| Kyuu said: Lower-mid tier PC's are nowhere near the rumored PS6 specs. And PC prices are increasing a lot more than consoles' because they require a large amount of DDR RAM, a component that doesn't exist in consoles. |
Upper mid-tier (RTX XX60ti - XX70) PCs are probably going to be comparable to the PS6 when it releases, especially if it is delayed. An upper mid-tier PC has cost about $1000 - $1300 since 2020. The price of individual components have shifted (in 2020 there was a GPU crisis; in 2026 it's a ram crisis), but the overall price of such systems have been mostly stable. I bought an RTX 3060ti pre-build PC in 2021 (pre-build because of the GPU shortage) for $1200 and that was in the middle of the GPU crisis induced by GPU crypto-mining. RTX 3060ti's hit about $600 then, separately. Similarly, you can get RTX 5060ti prebuilds for that same price today. A PS5 cost $500 then. A PS6 at a hypothetical $700 is a lot closer to the $1000 - $1300 upper-mid range PC, price-wise, than the PS5 was in 2021. So it doesn't sound unreasonable for a $1000-$1300 RTX 6060ti PC to start cutting into a $700 - $800 PS6's sales.

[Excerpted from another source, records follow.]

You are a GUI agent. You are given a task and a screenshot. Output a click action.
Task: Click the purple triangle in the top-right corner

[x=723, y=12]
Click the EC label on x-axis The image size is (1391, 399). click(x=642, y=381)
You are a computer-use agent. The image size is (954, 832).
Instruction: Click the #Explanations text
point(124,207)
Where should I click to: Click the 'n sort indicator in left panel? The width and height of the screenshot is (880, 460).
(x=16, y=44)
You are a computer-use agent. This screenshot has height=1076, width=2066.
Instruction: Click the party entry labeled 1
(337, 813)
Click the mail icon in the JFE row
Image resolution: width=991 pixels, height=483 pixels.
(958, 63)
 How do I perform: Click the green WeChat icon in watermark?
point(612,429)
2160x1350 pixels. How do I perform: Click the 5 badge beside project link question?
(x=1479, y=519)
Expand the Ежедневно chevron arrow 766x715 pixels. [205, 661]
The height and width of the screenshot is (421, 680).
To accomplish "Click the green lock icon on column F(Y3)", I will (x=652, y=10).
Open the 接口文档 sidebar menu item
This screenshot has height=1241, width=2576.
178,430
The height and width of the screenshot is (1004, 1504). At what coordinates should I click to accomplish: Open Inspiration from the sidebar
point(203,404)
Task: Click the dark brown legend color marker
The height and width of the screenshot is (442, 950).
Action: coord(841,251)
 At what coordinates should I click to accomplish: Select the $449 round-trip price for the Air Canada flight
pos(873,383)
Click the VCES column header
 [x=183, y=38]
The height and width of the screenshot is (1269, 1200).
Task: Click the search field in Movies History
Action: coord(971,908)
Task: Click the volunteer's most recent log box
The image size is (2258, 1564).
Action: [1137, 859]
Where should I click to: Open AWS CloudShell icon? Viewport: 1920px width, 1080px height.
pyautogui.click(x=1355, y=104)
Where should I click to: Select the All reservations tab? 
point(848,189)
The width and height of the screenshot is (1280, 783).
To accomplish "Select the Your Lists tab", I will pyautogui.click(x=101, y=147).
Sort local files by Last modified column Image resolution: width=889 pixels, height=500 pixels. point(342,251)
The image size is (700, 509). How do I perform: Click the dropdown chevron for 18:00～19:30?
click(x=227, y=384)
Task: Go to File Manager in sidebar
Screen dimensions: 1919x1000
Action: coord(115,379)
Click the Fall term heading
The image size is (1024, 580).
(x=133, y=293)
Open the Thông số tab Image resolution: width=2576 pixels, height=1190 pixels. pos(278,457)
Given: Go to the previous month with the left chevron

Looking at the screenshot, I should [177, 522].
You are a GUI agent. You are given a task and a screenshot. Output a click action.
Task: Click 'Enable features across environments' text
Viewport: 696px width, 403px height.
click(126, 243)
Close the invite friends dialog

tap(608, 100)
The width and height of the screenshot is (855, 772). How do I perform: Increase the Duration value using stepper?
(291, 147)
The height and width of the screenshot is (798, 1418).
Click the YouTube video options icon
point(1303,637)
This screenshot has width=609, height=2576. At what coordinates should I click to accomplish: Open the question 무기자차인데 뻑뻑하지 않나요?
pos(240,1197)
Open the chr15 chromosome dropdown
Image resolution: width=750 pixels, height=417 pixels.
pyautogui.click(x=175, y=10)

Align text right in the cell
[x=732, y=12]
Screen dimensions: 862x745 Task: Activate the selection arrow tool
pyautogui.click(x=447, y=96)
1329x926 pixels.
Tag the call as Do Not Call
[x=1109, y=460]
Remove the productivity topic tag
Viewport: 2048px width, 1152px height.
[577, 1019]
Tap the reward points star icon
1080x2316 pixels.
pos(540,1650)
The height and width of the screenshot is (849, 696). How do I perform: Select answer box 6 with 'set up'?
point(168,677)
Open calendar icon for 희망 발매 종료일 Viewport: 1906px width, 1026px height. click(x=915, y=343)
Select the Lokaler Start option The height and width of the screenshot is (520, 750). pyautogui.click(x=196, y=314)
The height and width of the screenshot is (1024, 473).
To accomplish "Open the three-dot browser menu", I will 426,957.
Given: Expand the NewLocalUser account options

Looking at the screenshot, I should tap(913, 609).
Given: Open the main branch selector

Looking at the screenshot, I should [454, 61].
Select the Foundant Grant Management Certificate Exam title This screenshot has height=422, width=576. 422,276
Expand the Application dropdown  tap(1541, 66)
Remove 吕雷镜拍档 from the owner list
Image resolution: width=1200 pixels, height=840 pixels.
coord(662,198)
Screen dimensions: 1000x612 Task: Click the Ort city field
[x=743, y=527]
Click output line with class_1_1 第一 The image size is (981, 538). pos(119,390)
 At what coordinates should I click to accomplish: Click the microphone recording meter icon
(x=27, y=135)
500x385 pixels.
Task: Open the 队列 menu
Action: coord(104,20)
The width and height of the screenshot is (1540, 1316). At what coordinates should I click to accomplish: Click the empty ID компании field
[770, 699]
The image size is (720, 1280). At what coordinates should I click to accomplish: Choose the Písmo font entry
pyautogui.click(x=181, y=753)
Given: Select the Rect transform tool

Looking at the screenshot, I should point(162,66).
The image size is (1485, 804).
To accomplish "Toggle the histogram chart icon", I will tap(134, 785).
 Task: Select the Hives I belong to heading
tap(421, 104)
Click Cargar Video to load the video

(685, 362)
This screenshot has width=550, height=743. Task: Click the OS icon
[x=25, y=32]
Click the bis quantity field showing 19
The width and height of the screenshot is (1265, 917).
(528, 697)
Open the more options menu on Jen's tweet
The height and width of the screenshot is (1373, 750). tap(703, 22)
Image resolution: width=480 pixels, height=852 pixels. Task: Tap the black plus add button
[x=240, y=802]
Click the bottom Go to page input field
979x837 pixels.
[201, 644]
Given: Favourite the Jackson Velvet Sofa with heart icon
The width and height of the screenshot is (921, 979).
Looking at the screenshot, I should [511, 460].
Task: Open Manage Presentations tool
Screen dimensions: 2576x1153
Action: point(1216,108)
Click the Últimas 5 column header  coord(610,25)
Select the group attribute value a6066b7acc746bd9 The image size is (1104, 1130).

The ram price increases for PC's have mostly been counteracted by the fact that CPUs are a lot cheaper-per-performance than they have been historically. Both Intel and AMD have great mid-tier CPUs, especially when talking about gaming in the $200 - $300 range. GPU's are also a lot lower than they were 5 years ago, even if not as low as they were 15-20 years ago.